Damit dieser Traum aber wahr werden kann, müssen beide Partner einige verbindliche Entscheidungen treffen. Die erste ist eine Entscheidung für eine grundsätzliche Kooperation und Freundschaft, in der sich beide selbst und einander dazu anspornen, sich um der Beziehung Willen größtmögliche Mühe zu geben. Hierfür muss klar sein, dass beide zusammen auf gemeinsame Ziele und positive Resultate hinarbeiten wollen, auch wenn das manchmal schwierig, beängstigend oder mit Schmerzen verbunden sein mag. Die Partner müssen also die Bereitschaft bekunden, sich auf das zu konzentrieren, was getan werden muss.

Zudem bedarf es laut dem US-amerikanischen Sexualtherapeuten David Schnarch noch folgender Selbstverpflichtungen:

  1. „Ich werde ehrlich sein, auch wenn es für mich persönlich von Nachteil ist oder zu Schwierigkeiten führen könnte.“
  2. „Ich verfälsche keine Informationen oder halte Informationen zurück, um meinen Partner zu manipulieren.“
  3. „Ich konfrontiere mich freiwillig mit mir selbst und meinen Problemen und lasse zu, dass der Partner mich adäquat spiegelt und versteht.“
  4. „Ich handle so integer wie möglich.“

Aus entwicklungspsychologischer Sicht liegt der Wert einer auf Dauer angelegten Liebesbeziehung somit nicht darin, dass wir einander glücklich machen. Vielmehr bietet sie uns eine ausgezeichnete Möglichkeit für Persönlichkeitsentwicklung und in der Folge durchaus für ein Erleben von tiefer Verbundenheit, Intimität, Zugehörigkeit und Wachstum.

Es ist gut zu wissen, dass eine auf Dauer angelegte Paarbeziehung irgendwann unweigerlich unsere niedrigsten, schwächsten und dunkelsten Anteile ans Licht bringt, so dass wir uns mit ihnen auseinandersetzen müssen. Dies kann allerdings sehr wertvoll sein, da wir uns in der Regel erst dann entwickeln und etwas ändern, wenn es richtig wehtut.

Der Wendepunkt tritt ein, wenn wir damit aufhören, unseren Ängsten und Unsicherheiten nachzugeben und wir stattdessen tun, was uns unsere positivsten inneren  Bestrebungen nahelegen.

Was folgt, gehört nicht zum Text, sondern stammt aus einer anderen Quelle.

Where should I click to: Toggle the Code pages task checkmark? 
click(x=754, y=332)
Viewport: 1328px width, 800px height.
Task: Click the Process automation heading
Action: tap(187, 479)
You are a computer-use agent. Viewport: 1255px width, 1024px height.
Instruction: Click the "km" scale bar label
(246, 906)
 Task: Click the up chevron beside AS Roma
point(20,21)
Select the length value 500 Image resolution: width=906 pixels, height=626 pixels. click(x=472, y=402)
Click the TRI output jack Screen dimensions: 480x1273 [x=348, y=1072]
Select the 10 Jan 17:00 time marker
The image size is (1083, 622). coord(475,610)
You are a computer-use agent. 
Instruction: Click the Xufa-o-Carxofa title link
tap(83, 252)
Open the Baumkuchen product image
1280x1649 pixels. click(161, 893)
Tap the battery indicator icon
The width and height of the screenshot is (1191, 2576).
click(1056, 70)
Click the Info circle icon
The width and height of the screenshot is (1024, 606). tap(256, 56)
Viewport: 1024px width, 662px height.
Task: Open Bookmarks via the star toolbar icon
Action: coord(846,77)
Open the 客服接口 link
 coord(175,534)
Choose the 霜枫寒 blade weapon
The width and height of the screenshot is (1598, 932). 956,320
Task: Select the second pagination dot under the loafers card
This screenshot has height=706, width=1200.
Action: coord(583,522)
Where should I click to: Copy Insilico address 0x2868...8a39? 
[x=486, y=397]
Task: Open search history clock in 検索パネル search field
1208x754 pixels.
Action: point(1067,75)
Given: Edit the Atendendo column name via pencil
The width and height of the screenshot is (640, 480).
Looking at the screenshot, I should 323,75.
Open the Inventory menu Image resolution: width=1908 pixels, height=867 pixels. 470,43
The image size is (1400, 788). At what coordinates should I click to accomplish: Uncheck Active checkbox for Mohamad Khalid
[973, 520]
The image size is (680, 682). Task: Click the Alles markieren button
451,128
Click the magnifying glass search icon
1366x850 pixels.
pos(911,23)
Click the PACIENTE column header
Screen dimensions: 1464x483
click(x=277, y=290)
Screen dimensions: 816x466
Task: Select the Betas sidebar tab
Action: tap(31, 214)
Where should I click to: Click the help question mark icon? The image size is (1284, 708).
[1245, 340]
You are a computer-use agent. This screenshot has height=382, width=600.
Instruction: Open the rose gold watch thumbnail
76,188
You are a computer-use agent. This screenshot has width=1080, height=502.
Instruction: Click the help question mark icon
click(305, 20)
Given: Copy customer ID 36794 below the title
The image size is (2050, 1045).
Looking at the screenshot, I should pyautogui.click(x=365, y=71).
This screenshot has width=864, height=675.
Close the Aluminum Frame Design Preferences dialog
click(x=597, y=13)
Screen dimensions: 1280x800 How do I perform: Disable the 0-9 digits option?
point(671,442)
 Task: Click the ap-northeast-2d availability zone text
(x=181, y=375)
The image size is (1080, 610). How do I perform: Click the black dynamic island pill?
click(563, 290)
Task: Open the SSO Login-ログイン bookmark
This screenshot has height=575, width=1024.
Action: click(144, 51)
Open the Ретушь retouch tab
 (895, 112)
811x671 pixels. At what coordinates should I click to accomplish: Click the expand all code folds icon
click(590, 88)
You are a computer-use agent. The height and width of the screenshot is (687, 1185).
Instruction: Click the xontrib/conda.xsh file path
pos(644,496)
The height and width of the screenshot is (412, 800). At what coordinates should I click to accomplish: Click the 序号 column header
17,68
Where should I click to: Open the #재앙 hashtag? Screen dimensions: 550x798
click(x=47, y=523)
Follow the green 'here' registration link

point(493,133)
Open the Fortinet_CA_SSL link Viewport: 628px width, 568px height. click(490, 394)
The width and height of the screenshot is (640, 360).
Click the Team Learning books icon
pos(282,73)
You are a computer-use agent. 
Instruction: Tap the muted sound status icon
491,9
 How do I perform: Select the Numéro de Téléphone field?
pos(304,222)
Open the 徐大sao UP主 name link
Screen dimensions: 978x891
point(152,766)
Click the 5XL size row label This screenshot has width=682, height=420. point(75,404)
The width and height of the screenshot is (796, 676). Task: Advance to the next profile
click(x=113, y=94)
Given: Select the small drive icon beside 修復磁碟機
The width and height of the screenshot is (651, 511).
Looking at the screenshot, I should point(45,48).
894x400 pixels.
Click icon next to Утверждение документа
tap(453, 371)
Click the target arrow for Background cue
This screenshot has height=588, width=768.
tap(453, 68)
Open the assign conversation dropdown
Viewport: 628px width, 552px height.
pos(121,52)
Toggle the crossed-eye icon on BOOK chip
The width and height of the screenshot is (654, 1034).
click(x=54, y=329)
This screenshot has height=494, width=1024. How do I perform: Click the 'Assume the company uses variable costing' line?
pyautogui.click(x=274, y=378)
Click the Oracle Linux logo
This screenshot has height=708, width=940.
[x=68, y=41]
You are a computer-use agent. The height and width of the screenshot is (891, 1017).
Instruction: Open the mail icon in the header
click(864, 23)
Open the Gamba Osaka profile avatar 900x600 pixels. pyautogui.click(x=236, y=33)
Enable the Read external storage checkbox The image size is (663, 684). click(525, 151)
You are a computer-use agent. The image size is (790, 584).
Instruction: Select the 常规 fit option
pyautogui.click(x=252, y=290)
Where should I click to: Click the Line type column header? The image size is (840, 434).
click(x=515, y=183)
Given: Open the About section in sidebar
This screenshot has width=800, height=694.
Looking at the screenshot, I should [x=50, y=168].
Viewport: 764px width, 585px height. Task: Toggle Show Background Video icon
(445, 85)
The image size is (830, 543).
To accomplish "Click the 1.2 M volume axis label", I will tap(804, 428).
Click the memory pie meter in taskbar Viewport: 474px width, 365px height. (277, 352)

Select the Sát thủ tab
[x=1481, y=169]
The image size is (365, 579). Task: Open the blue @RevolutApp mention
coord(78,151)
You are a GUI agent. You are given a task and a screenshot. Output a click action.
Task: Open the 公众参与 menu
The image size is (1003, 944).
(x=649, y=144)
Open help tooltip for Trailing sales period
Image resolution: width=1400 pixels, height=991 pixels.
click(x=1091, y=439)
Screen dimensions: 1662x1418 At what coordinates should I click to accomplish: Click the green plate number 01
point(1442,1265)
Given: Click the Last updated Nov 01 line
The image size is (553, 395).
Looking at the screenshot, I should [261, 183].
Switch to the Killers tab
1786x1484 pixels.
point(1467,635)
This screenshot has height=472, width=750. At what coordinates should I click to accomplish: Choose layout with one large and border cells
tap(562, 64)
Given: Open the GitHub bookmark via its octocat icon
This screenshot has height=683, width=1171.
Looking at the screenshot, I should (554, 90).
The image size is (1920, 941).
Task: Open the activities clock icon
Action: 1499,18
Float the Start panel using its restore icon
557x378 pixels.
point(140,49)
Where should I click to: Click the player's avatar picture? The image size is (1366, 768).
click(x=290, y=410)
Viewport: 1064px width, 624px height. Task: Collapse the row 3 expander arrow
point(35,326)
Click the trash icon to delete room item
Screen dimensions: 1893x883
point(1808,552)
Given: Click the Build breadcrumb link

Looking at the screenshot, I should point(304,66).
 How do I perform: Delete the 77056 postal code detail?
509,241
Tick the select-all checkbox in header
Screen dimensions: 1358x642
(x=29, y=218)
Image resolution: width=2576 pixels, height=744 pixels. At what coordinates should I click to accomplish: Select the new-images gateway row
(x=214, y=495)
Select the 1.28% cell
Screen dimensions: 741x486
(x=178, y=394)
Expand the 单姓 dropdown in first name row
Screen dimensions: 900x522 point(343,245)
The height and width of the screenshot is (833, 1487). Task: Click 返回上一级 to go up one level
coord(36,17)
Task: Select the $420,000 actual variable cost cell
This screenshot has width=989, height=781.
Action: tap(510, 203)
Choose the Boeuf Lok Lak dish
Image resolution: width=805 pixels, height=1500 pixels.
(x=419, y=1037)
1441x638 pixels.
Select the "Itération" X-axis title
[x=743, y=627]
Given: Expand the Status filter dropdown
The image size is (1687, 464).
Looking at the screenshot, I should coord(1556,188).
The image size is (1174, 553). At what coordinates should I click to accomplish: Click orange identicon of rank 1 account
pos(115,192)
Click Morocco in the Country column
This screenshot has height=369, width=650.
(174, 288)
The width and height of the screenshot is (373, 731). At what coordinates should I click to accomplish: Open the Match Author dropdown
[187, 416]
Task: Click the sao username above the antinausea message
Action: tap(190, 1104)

Hierbei betreten wir das Feld der Integrität bzw. des Verlangens danach, auch in schwierigen Situationen gemäß den eigenen ethischen Werten zu handeln. Integer zu sein bedeutet, dass wir uns selbst Grenzen und Verpflichtungen auferlegen, die definieren, wer wir sind und die wir auch dann nicht überschreiten, wenn es hart auf hart kommt. Wir tun dies in dem Wissen, dass wir uns entehrt, beschämt und herabgewürdigt fühlen, wenn wir unsere Integrität verletzen.

Natürlich ist der Versuch, den Kriterien für eine konstruktive Partnerschaft gerecht zu werden, alles andere als einfach. Aber es lohnt sich, wenn wir eine lange und liebevolle Beziehung führen wollen, in der beide Partner aufblühen und sich individuell weiter entwickeln können.

 

Quelle: Schnarch, D. (2011). “Intimität und Verlangen”. Klett-Cotta, Stuttgart.